Quelles modalités de prise ?

• Les sulfamides se prennent en une à trois fois par jour avec des posologies d’instauration progressive. Le gliclazide à libération modifiée (LM) et le glipizide à libération prolongée (LP) s’administrent en une seule prise quotidienne.

• Du fait de sa demi-vie courte, le répaglinide s’administre en plusieurs prises. Il est préféré aux sulfamides en cas de prise alimentaire irrégulière car moins provocateur d’hypoglycémie.

• Quelle que soit la molécule, les prises doivent se faire juste avant ou pendant un repas pour éviter une hypoglycémie. Attention ! Ne pas prendre le sulfamide ou le répaglinide si un repas est sauté. En cas d’une seule prise quotidienne, elle se fait en général le matin ou à midi si le petit-déjeuner n’est pas suffisamment consistant et riche en glucides.

Quels conseils de plus ?

• Rappeler les signes traduisant une hypoglycémie : fatigue, faim, pâleur, sueurs, tremblements, tachycardie, nervosité, confusion, céphalées… Indiquer les facteurs la favorisant : alcool, effort physique, repas sauté ou insuffisant.

• Rappeler comment se « resucrer » : ingérer 15 g de glucides d’absorption rapide, soit 3 morceaux de sucre ou un verre de jus de fruit ou de soda non « light », suivis de glucides d’absorption lente pour éviter une récidive d’hypo-glycémie : pain, biscotte ou biscuits secs.

(1) Extrait de l’argumentaire scientifique de la RBP : Stratégie médicamenteuse du contrôle glycémique du diabète de type 2, chapitre : État des lieux des traitements médicamenteux du contrôle glycémique. HAS 2013.

(2) Stratégie médicamenteuse du contrôle glycémique du diabète de type 2. Recommandation de bonne pratique. HAS 2013.
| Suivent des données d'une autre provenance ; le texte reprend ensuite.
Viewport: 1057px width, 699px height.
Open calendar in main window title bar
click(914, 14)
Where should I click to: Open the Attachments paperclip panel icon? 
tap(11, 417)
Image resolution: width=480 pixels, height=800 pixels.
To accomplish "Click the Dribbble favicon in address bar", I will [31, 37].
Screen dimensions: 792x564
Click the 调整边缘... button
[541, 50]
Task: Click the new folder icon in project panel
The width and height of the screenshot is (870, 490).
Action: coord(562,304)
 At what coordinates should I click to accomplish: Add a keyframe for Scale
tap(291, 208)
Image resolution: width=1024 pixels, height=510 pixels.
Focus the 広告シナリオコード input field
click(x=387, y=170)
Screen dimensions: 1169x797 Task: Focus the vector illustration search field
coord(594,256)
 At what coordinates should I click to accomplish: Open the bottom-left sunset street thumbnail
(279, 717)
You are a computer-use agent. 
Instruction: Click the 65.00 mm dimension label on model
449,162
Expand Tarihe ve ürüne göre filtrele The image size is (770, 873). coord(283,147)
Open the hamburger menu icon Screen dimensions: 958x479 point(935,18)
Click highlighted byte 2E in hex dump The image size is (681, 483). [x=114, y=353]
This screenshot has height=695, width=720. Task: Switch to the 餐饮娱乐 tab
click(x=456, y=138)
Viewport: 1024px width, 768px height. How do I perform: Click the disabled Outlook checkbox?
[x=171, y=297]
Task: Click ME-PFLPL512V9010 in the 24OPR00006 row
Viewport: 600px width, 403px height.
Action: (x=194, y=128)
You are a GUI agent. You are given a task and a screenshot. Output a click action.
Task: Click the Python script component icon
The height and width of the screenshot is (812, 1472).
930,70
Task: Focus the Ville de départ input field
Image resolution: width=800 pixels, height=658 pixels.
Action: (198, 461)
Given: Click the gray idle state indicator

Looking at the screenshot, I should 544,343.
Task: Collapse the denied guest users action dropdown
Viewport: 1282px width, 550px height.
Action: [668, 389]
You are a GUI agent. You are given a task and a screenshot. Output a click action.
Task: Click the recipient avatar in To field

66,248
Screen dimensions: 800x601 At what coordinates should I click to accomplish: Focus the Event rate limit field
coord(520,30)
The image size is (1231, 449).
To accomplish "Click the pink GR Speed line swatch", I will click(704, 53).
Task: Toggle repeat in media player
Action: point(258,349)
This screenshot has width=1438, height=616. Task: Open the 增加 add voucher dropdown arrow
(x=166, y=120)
(3) Prise de position de la Société francophone du diabète (SFD) sur les stratégies d’utilisation des traitements anti-hyperglycémiants dans le diabète de type 2 – 2021.

Info+

→ Structure chimique : les sulfamides sont des molécules chimiques organiques à base d’azote, d’oxygène et de soufre parmi lesquelles on retrouve des diurétiques tels l’hydrochlorothiazide ou le cotrimoxazole, un anti-infectieux.